Наконец, он начал говорить о себе. Он был секретарем запрещенной коммунистической партии Венгрии. Два года нелегально жил в Будапеште и руководил венгерским коммунистическим движением. В их ЦК сформировалась группа оппозиции, не согласная с линией Лантоша. Вместо того, чтобы работать в массах и организовывать их, они дни и ночи проводили на конспиративных квартирах в дискуссиях и цитированиях Маркса и Ленина. Так и не определив общую точку зрения, члены ЦК обратились за помощью к высшей инстанции – Исполкому Коминтерна в Москве. Представителем Венгрии в Коминтерне был Бела Кун, бывший председатель Совета народных комиссаров Венгерской Советской республики. Бела Кун провозгласил Лантоша фракционером и приказал ему прибыть в Москву. Лантош послушно приехал. Прямо в тюрьму. Его били, бросали в карцер, ругали, уговаривали. В конце концов он подписал показания, что по приказу правительства Хорти внедрился в коммунистическую партию, что был шпионом, что занимался вредительской деятельностью в партии и что честных коммунистов выдавал хортистской полиции.
Во всем этом Лантош признался и все подписал.
Я спросил его, есть ли хоть капля истины в том, что он подписал?
– Все то, о чем я сообщил и что подписал, – ложь. Именно та, вторая группа, обвинившая меня в Будапеште, состоит на службе у полиции и Хорти. Но коммунисты должны жертвовать собой.
Я не принял эту жертвенную дисциплину и никак не мог разобраться в антигуманных псевдокоммунистических теориях Лантоша. Он мне надоел.
Интересную историю поведал мясник Мишка, национальность которого я так и не смог установить. Он свободно говорил на румынском, венгерском, украинском языках и на идише. Он был единственным человеком в камере, который действительно был в чем-то виновен. Мишка (я забыл его фамилию) нам рассказывал, что он был членом коммунистической партии Западной Украины, входившей тогда в состав Чехословакии. В их организацию внедрился шпион. Полиции становилось известно все, что говорилось на их собраниях. Подозрение пало на одну девушку, еврейку, бежавшую из Польши от преследований полицией за коммунистическую деятельность. Девушка вступила в компартию всего несколько месяцев назад в Мукачеве. Секретарь в Мукачеве приказал эту девушку убрать. Иными словами, ее нужно было убить. Это задание поручили Мишке.

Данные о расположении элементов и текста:
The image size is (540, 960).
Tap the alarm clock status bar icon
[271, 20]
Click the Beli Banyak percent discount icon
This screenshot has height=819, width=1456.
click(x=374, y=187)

[Задания]:
(1) Перепишите слово в слово часть отрывка о Лантоше от «Я спросил его, есть» до «должны жертвовать собой.» включительно.
(2) Перескажите списком абзац отрывка о Лантоше, который начинается со слов «Интересную историю поведал мясник Мишка». Сохраните главные факты.
(3) Кто, судя по отрывку о Лантоше, представлял Венгрию в Коминтерне?
Строки для этой работы не понадобятся.

[Ответы к заданиям]:
(1)
Я спросил его, есть ли хоть капля истины в том, что он подписал?
– Все то, о чем я сообщил и что подписал, – ложь. Именно та, вторая группа, обвинившая меня в Будапеште, состоит на службе у полиции и Хорти. Но коммунисты должны жертвовать собой.

(2)
- Национальность мясника Мишки установить так и не удалось. Он свободно говорил на румынском, венгерском, украинском языках и на идише.
- Он был единственным в камере, кто действительно был в чем-то виновен.
- Мишка состоял в коммунистической партии Западной Украины, которая тогда входила в состав Чехословакии.
- В организацию внедрился шпион, и полиция знала всё, что говорилось на собраниях.
- Подозрение пало на девушку-еврейку. Она бежала из Польши, где ее преследовала полиция за коммунистическую деятельность, и всего несколько месяцев назад вступила в компартию в Мукачеве.
- Секретарь в Мукачеве приказал ее убить и поручил это Мишке.

(3) Бела Кун, бывший председатель Совета народных комиссаров Венгерской Советской республики.